Himdhara, a state-based environment research and action collective, on Wednesday, said a massive crisis is unfolding in the Himalayan rivers due to the upcoming hydropower projects.
The water crisis unfolding in the state’s various regions, especially Shimla, needs an urgent action plan, said Himdhara’s Manshi Ahser.
Citing the organisation’s “Dried and Dusted: A State of the Rivers Report for Himachal Pradesh”, she said the upcoming hydropower projects, urbanisation, spike in tourism, industrialisation, mining and, of course, climatic change are affecting the Satluj, Ravi, Beas, Chenab and Yamuna river basins.
Except the Satluj, which has its source in Tibet, the other rivers originate in the state.
The 2017 report warns local ecology and livelihoods are threatened by 41 big hydro and dam projects and 91 small and micro projects.
As per a 2015 report of the Indian Council of Forestry Research and Education of 2015, a total of 11,665.346 hectares in the state has been diverted for different development activities since 1980, including 62 per cent of the forest land for hydropower projects and transmission lines.
In the Satluj basin, there will 185 km of tunnels once all planned hydro projects are built, it says.

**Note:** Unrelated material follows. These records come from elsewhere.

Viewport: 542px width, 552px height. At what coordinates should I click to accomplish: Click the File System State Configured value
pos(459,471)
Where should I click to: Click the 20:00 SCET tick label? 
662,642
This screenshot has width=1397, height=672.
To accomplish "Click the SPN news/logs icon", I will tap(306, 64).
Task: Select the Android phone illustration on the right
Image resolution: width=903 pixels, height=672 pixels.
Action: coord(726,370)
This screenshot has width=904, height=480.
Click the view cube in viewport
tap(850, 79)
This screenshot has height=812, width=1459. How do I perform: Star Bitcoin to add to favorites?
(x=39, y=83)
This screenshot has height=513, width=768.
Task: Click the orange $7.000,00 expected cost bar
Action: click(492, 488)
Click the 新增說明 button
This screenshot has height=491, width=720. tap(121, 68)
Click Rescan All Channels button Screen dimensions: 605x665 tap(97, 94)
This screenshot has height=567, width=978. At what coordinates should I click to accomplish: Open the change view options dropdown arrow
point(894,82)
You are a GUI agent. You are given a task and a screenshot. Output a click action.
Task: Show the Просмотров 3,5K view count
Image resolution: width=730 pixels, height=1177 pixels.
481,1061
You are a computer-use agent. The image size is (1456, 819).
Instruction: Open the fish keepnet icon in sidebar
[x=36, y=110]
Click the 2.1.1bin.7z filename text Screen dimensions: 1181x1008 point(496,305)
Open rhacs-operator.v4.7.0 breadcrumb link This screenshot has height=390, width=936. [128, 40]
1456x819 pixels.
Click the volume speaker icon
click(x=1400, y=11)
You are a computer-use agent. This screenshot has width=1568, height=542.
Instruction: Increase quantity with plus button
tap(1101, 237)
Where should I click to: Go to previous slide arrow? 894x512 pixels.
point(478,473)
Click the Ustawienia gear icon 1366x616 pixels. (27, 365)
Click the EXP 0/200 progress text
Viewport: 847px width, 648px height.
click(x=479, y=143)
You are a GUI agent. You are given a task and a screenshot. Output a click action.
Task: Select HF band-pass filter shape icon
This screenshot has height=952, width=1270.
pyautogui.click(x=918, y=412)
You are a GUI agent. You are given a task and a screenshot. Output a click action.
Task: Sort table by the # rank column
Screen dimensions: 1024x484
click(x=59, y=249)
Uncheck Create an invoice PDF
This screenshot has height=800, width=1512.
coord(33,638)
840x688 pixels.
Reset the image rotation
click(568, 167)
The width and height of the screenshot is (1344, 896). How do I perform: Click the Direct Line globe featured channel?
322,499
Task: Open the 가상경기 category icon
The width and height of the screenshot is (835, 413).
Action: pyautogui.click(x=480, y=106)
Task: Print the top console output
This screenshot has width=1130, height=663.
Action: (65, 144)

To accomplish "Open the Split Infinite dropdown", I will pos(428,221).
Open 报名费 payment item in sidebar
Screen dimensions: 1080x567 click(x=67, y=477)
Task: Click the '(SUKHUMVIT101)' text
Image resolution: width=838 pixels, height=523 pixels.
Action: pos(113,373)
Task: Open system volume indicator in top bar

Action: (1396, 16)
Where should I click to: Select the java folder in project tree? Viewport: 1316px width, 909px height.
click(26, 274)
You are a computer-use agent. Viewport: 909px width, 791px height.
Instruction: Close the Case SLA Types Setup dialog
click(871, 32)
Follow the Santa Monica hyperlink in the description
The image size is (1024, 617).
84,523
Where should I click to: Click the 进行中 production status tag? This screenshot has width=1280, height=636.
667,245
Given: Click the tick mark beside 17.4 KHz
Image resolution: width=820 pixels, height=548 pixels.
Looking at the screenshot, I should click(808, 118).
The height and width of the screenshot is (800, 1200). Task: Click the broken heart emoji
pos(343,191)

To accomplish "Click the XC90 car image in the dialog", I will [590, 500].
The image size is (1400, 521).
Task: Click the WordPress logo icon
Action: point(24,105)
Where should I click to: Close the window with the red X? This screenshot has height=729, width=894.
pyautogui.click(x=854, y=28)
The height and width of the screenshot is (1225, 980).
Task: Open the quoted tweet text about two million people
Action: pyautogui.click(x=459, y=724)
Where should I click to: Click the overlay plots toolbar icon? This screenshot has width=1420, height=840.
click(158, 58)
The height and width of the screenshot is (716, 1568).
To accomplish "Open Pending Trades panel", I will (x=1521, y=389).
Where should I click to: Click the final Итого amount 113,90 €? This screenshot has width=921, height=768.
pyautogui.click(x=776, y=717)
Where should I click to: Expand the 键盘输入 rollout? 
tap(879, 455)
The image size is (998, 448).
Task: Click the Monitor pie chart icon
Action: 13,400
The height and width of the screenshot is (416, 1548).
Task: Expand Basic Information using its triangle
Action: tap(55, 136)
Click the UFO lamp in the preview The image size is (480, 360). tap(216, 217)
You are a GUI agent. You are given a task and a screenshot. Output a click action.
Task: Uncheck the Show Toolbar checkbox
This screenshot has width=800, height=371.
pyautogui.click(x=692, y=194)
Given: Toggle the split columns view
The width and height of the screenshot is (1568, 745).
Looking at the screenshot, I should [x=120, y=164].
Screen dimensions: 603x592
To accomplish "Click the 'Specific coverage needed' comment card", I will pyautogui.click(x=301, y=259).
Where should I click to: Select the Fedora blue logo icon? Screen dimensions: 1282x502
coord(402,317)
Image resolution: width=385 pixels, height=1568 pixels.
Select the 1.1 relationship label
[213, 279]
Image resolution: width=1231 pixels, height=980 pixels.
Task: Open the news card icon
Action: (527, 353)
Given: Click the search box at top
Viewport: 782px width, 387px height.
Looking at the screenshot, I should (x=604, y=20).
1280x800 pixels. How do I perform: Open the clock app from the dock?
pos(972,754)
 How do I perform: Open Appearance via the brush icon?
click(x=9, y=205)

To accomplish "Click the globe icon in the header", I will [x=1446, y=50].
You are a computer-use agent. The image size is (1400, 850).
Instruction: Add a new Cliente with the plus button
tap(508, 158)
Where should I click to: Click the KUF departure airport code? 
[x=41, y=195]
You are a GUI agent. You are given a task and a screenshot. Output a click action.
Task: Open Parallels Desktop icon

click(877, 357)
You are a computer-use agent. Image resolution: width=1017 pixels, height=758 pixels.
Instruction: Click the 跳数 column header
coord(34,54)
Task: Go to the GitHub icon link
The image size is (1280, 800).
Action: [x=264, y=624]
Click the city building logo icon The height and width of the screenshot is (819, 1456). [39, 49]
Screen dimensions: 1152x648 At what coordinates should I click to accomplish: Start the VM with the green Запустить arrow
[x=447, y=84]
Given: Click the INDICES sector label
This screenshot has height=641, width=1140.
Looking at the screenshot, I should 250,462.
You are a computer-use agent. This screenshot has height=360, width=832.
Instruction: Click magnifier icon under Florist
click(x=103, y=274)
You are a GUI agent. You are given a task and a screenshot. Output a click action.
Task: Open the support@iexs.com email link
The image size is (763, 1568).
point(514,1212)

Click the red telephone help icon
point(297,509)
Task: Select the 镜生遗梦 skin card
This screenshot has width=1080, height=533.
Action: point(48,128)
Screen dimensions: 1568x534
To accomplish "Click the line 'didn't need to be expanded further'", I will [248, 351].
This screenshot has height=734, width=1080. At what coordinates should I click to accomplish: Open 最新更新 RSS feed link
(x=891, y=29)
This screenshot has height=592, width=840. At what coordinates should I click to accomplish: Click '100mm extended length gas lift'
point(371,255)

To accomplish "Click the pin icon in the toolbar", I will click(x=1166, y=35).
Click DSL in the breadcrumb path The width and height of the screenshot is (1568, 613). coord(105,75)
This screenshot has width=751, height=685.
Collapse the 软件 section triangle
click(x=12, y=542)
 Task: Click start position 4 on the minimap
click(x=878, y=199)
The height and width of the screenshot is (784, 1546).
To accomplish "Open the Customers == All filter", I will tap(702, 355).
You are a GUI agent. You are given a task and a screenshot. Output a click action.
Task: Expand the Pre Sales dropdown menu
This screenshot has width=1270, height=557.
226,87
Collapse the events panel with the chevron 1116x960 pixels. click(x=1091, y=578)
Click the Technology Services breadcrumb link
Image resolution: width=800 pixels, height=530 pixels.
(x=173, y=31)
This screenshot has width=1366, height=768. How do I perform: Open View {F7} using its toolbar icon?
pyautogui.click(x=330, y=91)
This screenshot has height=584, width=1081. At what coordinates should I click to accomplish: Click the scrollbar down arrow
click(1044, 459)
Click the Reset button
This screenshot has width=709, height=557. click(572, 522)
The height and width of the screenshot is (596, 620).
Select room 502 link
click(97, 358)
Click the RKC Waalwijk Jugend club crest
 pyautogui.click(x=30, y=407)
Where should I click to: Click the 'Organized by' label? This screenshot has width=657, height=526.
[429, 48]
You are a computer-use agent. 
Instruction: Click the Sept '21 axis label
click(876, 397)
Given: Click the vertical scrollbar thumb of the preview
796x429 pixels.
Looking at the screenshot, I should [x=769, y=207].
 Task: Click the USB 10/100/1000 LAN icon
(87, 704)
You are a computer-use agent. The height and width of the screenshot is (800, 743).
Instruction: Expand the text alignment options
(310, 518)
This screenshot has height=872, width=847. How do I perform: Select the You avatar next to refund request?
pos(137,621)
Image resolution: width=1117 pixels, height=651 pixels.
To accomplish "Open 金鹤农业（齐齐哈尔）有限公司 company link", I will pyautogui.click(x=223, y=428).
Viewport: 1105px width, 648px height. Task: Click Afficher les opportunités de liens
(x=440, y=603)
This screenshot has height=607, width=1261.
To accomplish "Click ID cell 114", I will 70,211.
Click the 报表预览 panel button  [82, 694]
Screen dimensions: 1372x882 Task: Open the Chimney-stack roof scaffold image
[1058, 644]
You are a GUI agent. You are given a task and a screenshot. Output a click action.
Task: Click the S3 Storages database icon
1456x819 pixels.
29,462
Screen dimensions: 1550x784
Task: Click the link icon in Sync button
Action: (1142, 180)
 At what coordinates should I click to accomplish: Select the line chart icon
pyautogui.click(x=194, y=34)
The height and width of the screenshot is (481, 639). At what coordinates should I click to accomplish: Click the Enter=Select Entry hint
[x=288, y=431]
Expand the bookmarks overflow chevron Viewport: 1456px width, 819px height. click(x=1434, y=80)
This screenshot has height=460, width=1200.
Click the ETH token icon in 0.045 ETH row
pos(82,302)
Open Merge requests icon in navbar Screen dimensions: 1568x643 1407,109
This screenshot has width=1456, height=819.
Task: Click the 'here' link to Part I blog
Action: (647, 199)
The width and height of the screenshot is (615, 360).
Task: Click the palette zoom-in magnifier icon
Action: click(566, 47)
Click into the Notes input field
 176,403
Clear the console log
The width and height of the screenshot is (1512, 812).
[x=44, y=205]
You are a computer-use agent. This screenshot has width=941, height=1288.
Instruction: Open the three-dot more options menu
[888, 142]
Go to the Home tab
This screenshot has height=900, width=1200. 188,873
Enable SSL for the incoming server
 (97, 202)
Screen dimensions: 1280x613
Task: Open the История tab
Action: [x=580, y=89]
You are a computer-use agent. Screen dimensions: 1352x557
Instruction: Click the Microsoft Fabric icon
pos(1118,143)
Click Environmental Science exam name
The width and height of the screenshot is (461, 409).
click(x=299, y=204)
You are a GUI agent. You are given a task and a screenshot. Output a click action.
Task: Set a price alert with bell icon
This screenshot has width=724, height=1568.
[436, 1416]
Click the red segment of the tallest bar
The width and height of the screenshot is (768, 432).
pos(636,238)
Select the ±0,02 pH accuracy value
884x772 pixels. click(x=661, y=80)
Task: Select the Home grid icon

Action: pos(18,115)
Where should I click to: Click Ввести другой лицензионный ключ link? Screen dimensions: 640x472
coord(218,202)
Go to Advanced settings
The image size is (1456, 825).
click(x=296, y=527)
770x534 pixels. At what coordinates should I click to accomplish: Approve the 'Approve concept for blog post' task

If all planned projects in Himachal Pradesh and across the Himalayas are constructed, there will be hundreds of kilometres of tunnels underneath the mountains, through which most of the Ravi, Satluj, Beas and Chenab waters will flow, and there will hardly be any long stretches of these rivers that will be free-flowing, said Ahser.
In many cases, the distance between two hydro projects is less than a kilometre with some like Rampur receiving water directly from the tail of upstream projects, impacting fish migration.
Additional Chief Secretary Avay Shukla, in a report to the Himachal High Court's 'green bench' in August 2010, said out of the 70-km stretch of the Ravi between Chamba town and Bajoli, only three km would be in its original bed and the rest would disappear in the tunnels of the four sanctioned hydro projects - Bajoli-Holi, Kuther and Chamera II and III.
Painting a gloomy picture, a senior government functionary, requesting anonymity as he was not authorised to speak to media, said out of the state’s 9,524 natural water supply schemes, as many as 1,022 schemes have dried up in the past few years, affecting over 5.30 lakh people. As many as 282 of these were in Mandi, followed by 262 in Shimla.
Civic body officials blame Shimla water shortage to leaks in the distribution network, a significant portion of which dates from British times and diminishing water resources due to over-exploitation.
"There was too much pumping from the Gumma water source in the past few days to overcome the water scarcity of Shimla... this also resulted in mass mortality of aquatic species, due to drastic fall in the water level," said an official.
Seeking to draw the government's attention to the crisis, 15 major environmental groups, in an open letter on March 21, called for protecting some smaller streams and tributaries, such as the Tirthan river.
Similarly, some other streams like the Hul, which meets drinking water needs of Chamba town, need to be declared as a "no-go zone" not only for hydro projects but also for large-scale sand mining and unplanned construction of roads and buildings, they said.